Ricetta #28 di 70
Risotto ai Carciofi
Romaneschi tagliati a vivo, amari e dolci insieme.
Storia & Curiosità
I carciofi romaneschi 'cimaroli' sono protagonisti della primavera laziale, IGP dal 2002. La cucina romana li interpreta in mille modi — alla giudia, alla romana — e nel risotto trovano nuova nobiltà fra Lazio e Pianura Padana.
Ingredienti per 4 persone
- 320g riso Carnaroli
- 6 carciofi romaneschi (mammole)
- 1 limone
- 1 scalogno
- 1 spicchio d'aglio
- mentuccia romana
- 1/2 bicchiere di vino bianco
- 1l brodo vegetale
- 60g burro freddo
- 60g pecorino romano DOP
- olio extravergine
- sale, pepe
Procedimento
- Mondare i carciofi (togliere foglie esterne, cima e peluria); tagliare a spicchi e tenere in acqua acidulata col limone.

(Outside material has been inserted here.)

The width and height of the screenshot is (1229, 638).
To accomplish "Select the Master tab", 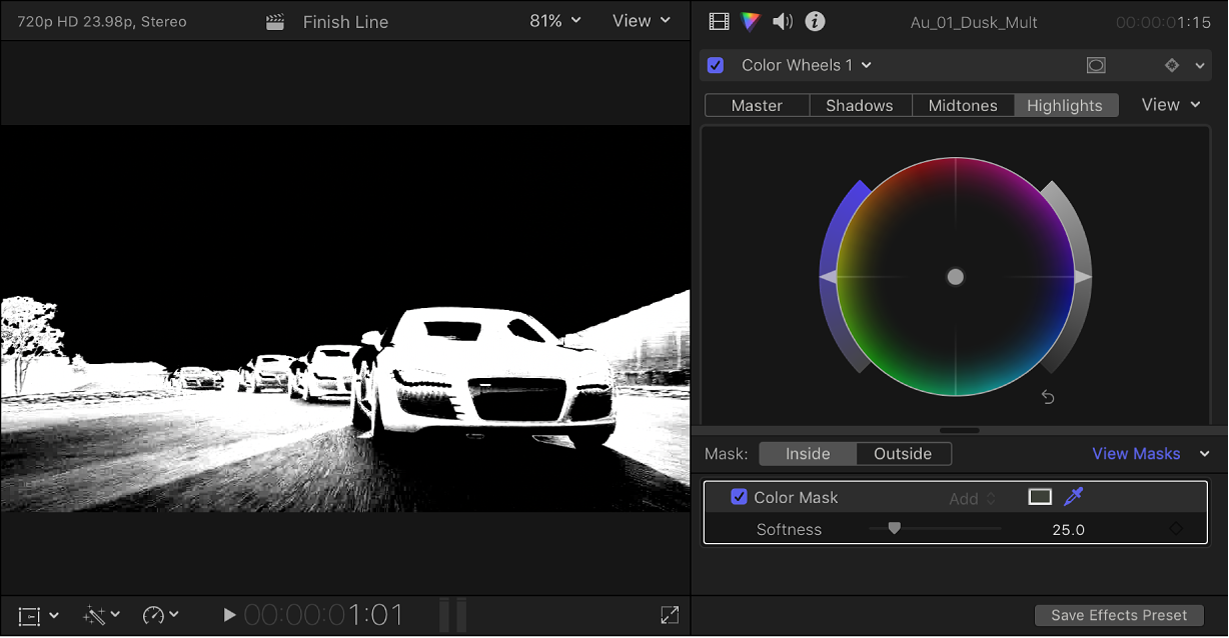I will (x=756, y=104).
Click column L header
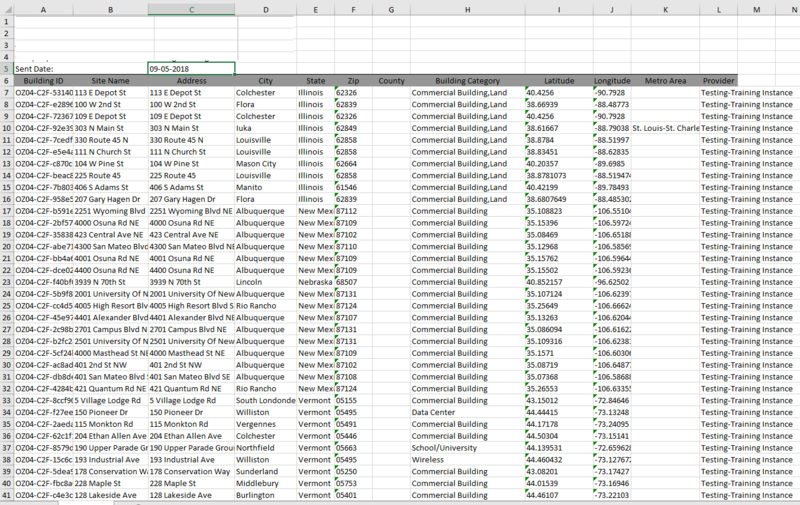Viewport: 800px width, 505px height. click(718, 9)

- In padella soffriggere l'aglio in olio; unire i carciofi a spicchi e cuocere 5 minuti.
- Appassire lo scalogno con burro in casseruola.
- Tostare il riso e sfumare col vino.
- Procedere col brodo; a metà cottura unire i carciofi (riservandone 1/3 per la finitura).
- Mantecare fuori dal fuoco con burro, pecorino e mentuccia tritata.
- Decorare con gli spicchi di carciofo rimasti.
- Macinata di pepe a finire.
Abbinamento vino
Frascati Superiore DOCG o Cesanese del Piglio leggero: bianchi e rossi laziali.
Errori comuni
- Tagliare i carciofi senza acqua acidulata: anneriscono in pochi minuti.
- Usare pecorino sardo (più dolce): sbilancia il piatto. Serve il romano.
- Saltare la mentuccia: è la firma del piatto laziale.